Recently I watched two films on DVD which have some
sentimental connection, but are otherwise independent of each other.
Over
the Hedge. This is a 2006
animated film. In August ’06, I was in
Bucharest, Romania, visiting a particularly attractive, sexy, but also very
difficult woman, Gia. Apparently she had
a Romanian boyfriend I soon learned about – in addition to her Dutch husband
living in Holland AND a French lover she’d been living with in Bucharest while
married to the Dutch guy but who had recently returned to France - a seriously
complicated social life. This Romanian
guy, Adrian, was married, but for whatever reason could not leave his wife for
Gia. However, apparently he had promised
her that if she left me, he would leave his wife and marry her. So despite my coming across the globe and renting
an apartment in downtown Bucharest, she moved out (back in with her sister, who
lived nearby) to placate Adrian, thereby giving me considerable free time to
kill before returning the US and never returning to Romania again, for Gia or
for anyone else. This movie was playing
in the local theater, so I went to see it.
Bruce Willis plays RJ, a devious raccoon who managed to destroy
the entire winter stash of junk food accumulated by a particularly nasty bear,
Vincent (voiced by Nick Nolte). In exchange
for Vincent sparing his life, RJ agrees to replenish the stash. To do so, he needs to persuade an unwitting
group of forest animals to cross a hedge into a residential neighborhood and
steal the food from the kitchen of the subdivision’s nastiest woman, the HOA
president (voiced by Allison Janey). She’s
assisted by the local exterminator, voiced by Thomas Hayden Church, best known
from “Wings”. The animals include a
hyperactive squirrel, Hammy (Steve Carrell), an anal-retentive and risk-averse
turtle (Gary Schandling), a porcupine couple (Eugene Levy and Catherine O’Hara,
obviously teaming up for the first time ever), and an impressively overacting
opossum (William Shatner) and his daughter (Avril Lavigne).

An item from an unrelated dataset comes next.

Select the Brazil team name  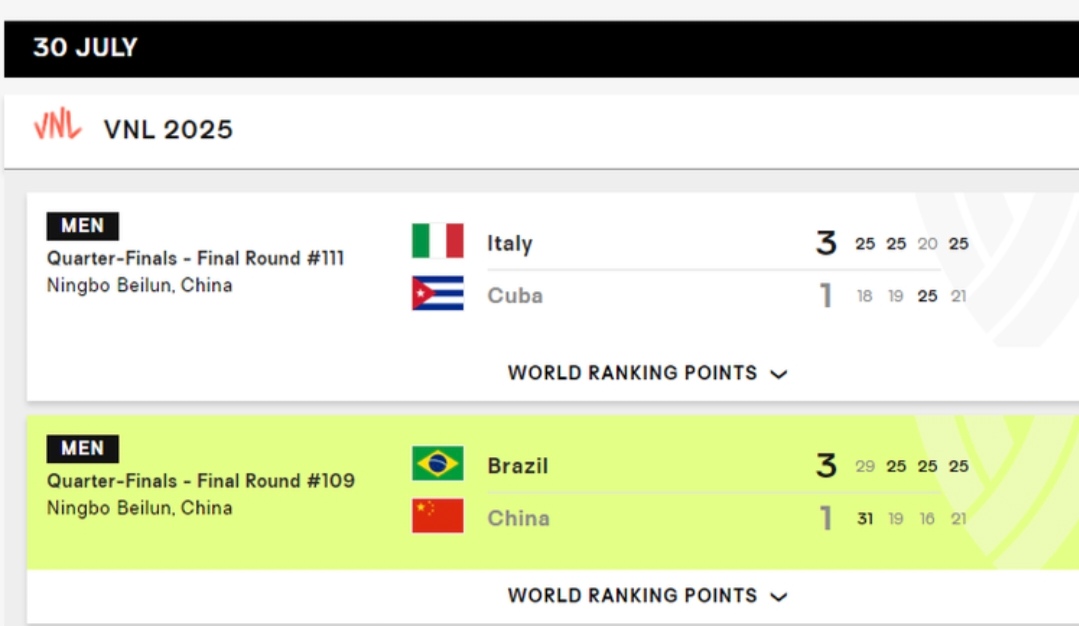[x=517, y=466]
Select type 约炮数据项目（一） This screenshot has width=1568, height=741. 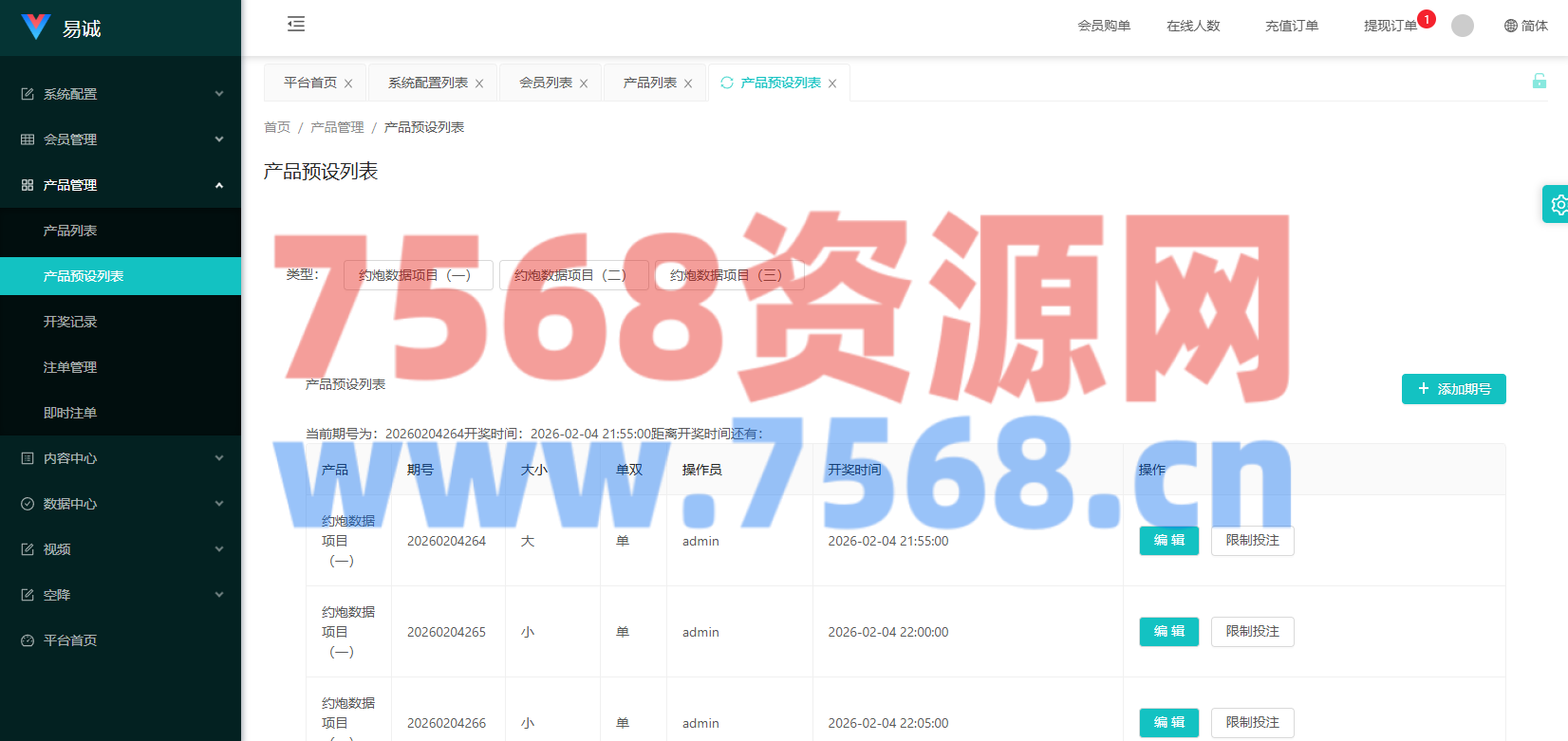pos(418,275)
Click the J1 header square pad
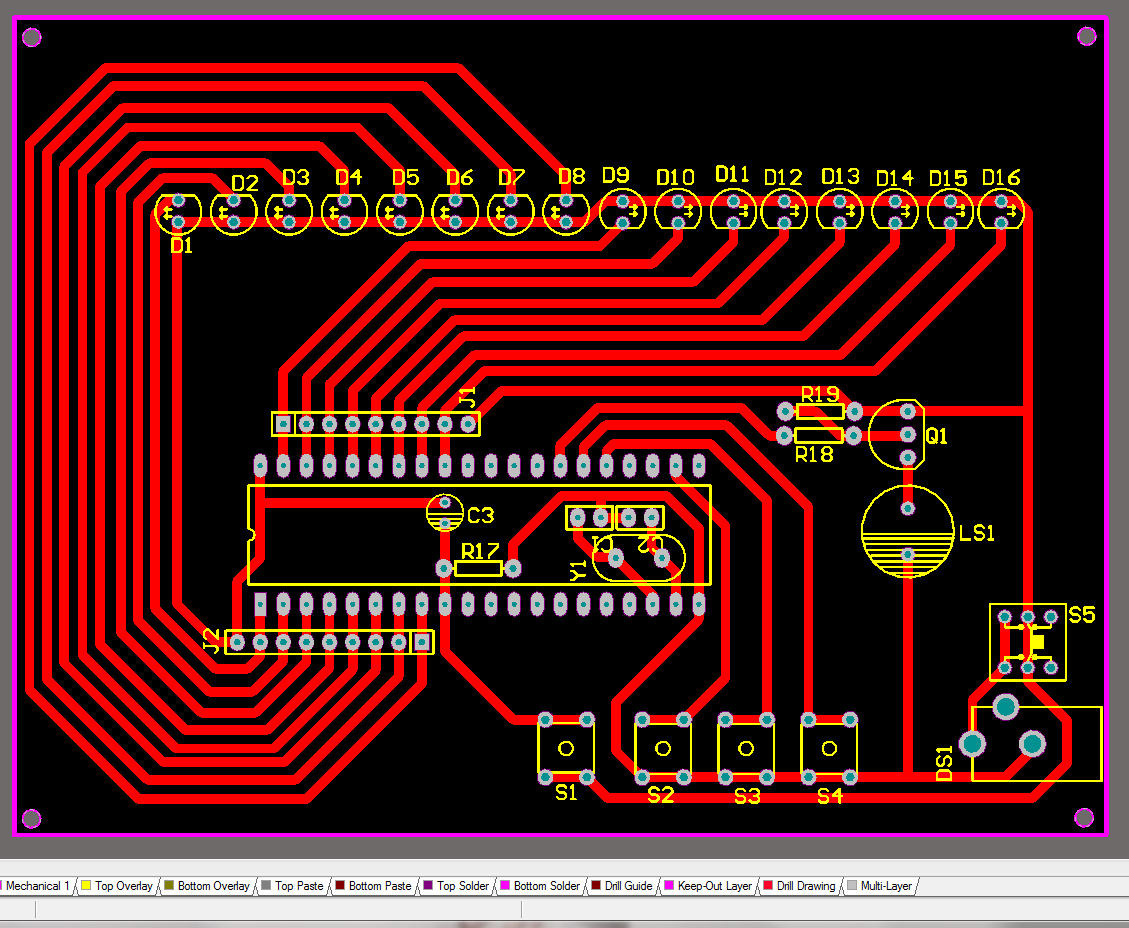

Needless to say, stuff happens. Some of it is funny. It’s worth watching once. Since the film was fairly recent (11 years
ago) I remembered most of it, but not really so much in terms of the Romanian
angle – which is probably more interesting than this film. Anyhow.
Orca the
Killer Whale. This
movie came out in 1977. We saw it once,
and once only, and the only time we (our family, or for that matter, I) ever
saw a movie at a drive-in movie theater.
That theater was on 355, Rockville Pike, just north of the Montgomery
County (Maryland) courthouse complex. It’s
now long gone, as is the Volvo dealer and the Hechingers which used to be close
by as well.
Richard Harris – oldsters will remember him as King Arthur
in “Camelot”, younger viewers may recall his last role as Dumbledore in the earlier
“Harry Potter” films – plays a whaling captain in Newfoundland, Canada, though
originally from Ireland. He managed to kill a pregnant female killer
whale and its baby, enraging a male killer whale, presumably the
father/husband/boyfriend/male life partner.
This MKW embarked on an elaborate campaign, showing sufficient
intelligence to support this entire movie and its implausible and tiresome plot.
Incidentally, the primary female character (Charlotte Rampling) is a fairly arrogant marine biologist who treats Captain with contempt: “you fishermen are cluelessly screwing with the ecosystem”, all that nonsense. Eventually even she becomes horrified by the whale’s behavior. But both her and the Captain realize that apologizing to the whale is not an option.
I won’t spoil anything, but suffice to say a resolution is achieved. Will it satisfy anyone? Only so far as the movie finally ends. Enough. Other notable co-stars are Bo “10” Derek (fully clothed, sorry), and Will Sampson, better known as Big Chief in “One Flew Over the Cuckoo’s Nest”.